TASK PROMPT –
Lay out as a numbered list, skipping blank lines, the listing lines starting with the line that contains "Where should I click to: Click the word" and going on through the line that contains "click(311, 25)". Leave the pictures out of your answer.

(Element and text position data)

* * * *

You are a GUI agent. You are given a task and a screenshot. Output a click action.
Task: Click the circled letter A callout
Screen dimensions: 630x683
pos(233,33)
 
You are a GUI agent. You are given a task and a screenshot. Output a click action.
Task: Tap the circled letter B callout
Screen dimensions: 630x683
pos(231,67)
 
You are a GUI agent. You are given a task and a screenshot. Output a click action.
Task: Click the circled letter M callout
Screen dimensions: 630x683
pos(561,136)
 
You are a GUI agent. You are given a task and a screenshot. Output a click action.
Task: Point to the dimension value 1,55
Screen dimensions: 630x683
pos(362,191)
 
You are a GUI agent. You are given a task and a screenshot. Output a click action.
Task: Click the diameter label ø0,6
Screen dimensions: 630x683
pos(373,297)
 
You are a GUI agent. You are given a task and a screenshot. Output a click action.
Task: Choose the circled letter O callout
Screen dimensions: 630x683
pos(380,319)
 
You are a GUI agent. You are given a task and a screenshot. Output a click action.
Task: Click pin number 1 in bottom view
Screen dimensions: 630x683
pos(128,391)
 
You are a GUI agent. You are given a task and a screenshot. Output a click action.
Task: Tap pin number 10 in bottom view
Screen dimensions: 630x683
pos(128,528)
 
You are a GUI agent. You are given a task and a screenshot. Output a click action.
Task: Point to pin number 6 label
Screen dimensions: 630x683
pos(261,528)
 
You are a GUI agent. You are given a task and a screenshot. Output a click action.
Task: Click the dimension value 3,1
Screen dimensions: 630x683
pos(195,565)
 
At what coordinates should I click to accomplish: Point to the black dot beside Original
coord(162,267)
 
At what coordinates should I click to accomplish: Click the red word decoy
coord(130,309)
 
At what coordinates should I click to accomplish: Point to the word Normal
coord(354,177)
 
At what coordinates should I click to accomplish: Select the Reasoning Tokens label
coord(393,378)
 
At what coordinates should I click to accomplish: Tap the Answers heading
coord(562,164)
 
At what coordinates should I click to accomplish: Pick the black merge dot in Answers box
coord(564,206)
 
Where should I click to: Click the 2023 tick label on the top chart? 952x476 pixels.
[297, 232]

* * * *

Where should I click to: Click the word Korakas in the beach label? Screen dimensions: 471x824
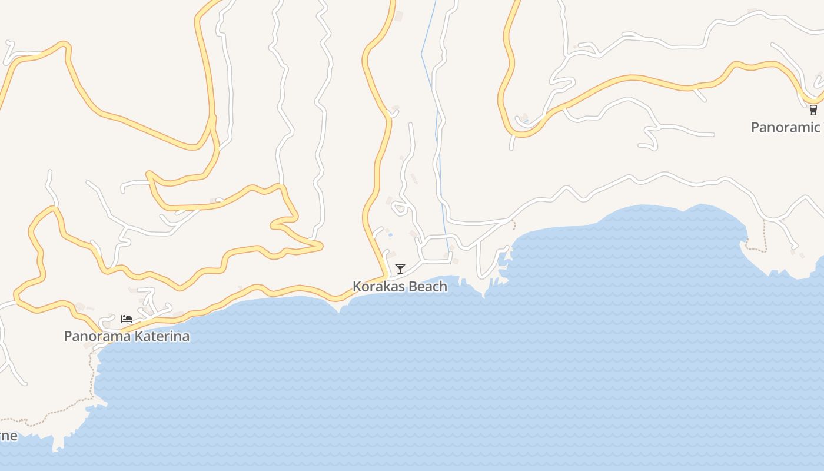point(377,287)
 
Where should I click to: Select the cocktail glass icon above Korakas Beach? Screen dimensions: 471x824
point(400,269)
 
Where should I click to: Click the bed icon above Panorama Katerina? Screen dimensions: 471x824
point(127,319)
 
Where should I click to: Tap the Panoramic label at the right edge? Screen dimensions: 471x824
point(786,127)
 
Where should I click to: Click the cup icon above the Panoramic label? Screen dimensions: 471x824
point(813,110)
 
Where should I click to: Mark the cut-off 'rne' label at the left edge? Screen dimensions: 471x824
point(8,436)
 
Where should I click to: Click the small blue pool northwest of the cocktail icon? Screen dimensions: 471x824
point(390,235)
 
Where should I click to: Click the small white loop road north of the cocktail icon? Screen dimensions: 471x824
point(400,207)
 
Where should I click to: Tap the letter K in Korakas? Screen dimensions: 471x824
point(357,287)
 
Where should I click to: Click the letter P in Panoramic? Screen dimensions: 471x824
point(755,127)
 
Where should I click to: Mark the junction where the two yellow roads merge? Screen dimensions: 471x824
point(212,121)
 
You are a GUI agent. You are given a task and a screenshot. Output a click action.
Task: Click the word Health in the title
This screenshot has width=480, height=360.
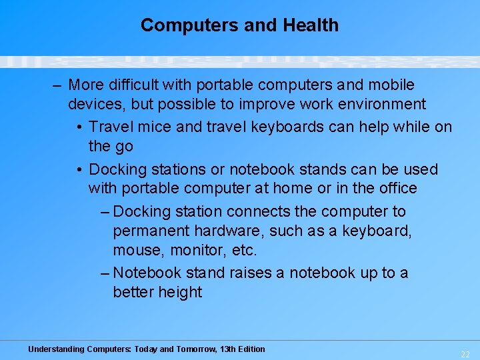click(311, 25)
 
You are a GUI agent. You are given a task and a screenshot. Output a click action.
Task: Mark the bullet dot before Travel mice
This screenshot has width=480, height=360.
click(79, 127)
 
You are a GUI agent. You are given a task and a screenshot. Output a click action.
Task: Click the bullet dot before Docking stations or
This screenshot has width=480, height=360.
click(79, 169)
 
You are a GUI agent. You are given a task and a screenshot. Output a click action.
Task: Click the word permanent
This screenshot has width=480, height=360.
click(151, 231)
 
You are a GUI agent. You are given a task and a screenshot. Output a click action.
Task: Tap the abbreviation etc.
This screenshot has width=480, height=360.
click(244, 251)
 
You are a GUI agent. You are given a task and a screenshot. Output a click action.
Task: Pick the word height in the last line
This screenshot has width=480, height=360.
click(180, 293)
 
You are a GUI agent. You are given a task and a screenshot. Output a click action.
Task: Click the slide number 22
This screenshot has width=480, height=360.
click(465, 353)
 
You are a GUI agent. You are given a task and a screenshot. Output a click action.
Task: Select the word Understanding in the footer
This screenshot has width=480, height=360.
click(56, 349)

* * * *

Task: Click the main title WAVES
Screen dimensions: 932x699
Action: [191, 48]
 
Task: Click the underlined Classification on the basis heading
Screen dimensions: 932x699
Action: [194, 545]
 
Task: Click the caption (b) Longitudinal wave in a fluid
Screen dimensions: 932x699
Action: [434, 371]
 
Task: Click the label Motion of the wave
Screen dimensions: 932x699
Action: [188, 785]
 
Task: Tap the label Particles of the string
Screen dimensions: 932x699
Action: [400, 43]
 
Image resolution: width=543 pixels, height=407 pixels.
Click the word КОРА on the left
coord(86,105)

* * * *

EXERCISE RESPONSE –
1. Where should I click to: Click the word Korakas in the beach label? Screen dimensions: 471x824
2. point(377,287)
3. Where should I click to: Select the cocktail glass icon above Korakas Beach? Screen dimensions: 471x824
4. point(400,269)
5. Where should I click to: Click the bed icon above Panorama Katerina? Screen dimensions: 471x824
6. point(127,319)
7. Where should I click to: Tap the Panoramic label at the right edge? Screen dimensions: 471x824
8. point(786,127)
9. Where should I click to: Click the cup icon above the Panoramic label? Screen dimensions: 471x824
10. point(813,110)
11. Where should I click to: Mark the cut-off 'rne' label at the left edge? Screen dimensions: 471x824
12. point(8,436)
13. Where should I click to: Click the small blue pool northwest of the cocktail icon? Screen dimensions: 471x824
14. point(390,235)
15. Where should I click to: Click the small white loop road north of the cocktail icon? Screen dimensions: 471x824
16. point(400,207)
17. Where should I click to: Tap the letter K in Korakas? Screen dimensions: 471x824
18. point(357,287)
19. Where should I click to: Click the letter P in Panoramic? Screen dimensions: 471x824
20. point(755,127)
21. Where should I click to: Mark the junction where the two yellow roads merge? Screen dimensions: 471x824
22. point(212,121)
23. You are a GUI agent. You are given a task and a screenshot. Output a click action.
24. Task: Click the word Health in the title
25. This screenshot has width=480, height=360.
26. click(311, 25)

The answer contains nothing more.